A decade later, Miike’s works are not only well-represented on subtitled DVD in the West, but often with liner notes by Mes himself, many of which are collected in Re-Agitator. If you are interested in learning more about the guy who made Hara Kiri, then Re-Agitator is as good a place to start as you can hope for. The essays are often rather short, rarely taking up more than two pages, and eschew Agitator’s wordy plot synopses in favour of punchy, pithy assessments of each film within the context of Miike’s work as a whole. They jostle for space with witty accounts of adrenaline-fuelled film festival appearances and longer excursions into Miike’s use of sex, gore or violence.

The book is also lavishly illustrated on quality paper, with superb stills and production photographs, including a whole gallery of beautiful images from the set of Sukiyaki Western Django, donated by Miike’s long-time collaborator Christian Storms. Like Mes’s earlier book on Miike, it is shamefully gorgeous. I speak from bitter experience – the Japanese can be their own worst enemies when it comes to picture rights, and many a book on Japanese pop culture has been dragged, screaming, into text-only tedium by rights-holders who do not see the value in handing over decent images to plug their product. As with his other notable book on Shinya Tsukamoto, Mes goes the extra mile to put images on the pages, imparting a palpable classiness to Miike’s output.

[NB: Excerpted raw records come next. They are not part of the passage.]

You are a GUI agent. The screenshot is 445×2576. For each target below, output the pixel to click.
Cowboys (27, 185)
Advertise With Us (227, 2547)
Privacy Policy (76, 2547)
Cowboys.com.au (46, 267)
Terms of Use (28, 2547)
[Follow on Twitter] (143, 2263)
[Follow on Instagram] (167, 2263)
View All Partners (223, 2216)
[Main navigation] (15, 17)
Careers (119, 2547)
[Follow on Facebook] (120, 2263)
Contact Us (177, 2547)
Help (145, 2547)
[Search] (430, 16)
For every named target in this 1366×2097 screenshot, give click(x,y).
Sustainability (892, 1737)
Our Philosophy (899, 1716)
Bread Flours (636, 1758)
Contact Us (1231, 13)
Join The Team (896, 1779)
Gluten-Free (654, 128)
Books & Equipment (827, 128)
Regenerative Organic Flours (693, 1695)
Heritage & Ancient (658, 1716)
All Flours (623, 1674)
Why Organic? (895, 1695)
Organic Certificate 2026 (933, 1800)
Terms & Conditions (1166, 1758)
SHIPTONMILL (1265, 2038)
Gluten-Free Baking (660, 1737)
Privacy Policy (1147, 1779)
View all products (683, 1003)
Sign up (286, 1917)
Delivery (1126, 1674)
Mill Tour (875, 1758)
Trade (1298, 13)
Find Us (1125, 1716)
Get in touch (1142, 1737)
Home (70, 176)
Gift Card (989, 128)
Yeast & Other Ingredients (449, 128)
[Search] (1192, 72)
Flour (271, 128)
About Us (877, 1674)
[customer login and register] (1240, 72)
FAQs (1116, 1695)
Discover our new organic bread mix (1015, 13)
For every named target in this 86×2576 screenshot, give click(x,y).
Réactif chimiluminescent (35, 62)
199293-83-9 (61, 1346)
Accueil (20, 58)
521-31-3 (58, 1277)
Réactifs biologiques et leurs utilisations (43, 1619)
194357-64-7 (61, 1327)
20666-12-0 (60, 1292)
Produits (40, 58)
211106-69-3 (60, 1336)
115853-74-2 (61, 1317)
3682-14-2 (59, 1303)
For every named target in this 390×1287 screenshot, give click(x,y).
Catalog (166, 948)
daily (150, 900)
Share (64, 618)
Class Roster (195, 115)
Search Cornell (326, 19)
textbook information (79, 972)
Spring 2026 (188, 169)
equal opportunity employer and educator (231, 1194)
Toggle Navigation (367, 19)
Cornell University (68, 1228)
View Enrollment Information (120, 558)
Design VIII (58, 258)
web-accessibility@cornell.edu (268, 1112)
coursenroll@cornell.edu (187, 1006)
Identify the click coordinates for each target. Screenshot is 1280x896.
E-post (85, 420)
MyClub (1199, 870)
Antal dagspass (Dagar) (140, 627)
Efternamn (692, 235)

Mes’s essays often assert that Miike has been misunderstood or misrepresented abroad, by both his supporters and detractors. It is interesting to read, for example, of the extended Japanese cut of his wonderful 13 Assassins, which Mes nobly argues is less high-brow, more scatological and humorous, and to my ears at least, somewhat less good than the acclaimed international version. There is an interview with the director himself about the ghostly Great Yokai War, and intriguing pieces on several Miike movies that I have never even heard of – it’s tough keeping up with them all.

The end result is a thing that borders on coffee-table beauty, although you might like to skip the foreword by the aforementioned Storms, which is by turns aggressive, defensive and condescending, and strikes an unnecessarily negative note at the beginning of an otherwise joyous book.

Re-Agitator: A Decade of Writing on Takashi Miike, by Tom Mes, is out now in hardback from FAB Press.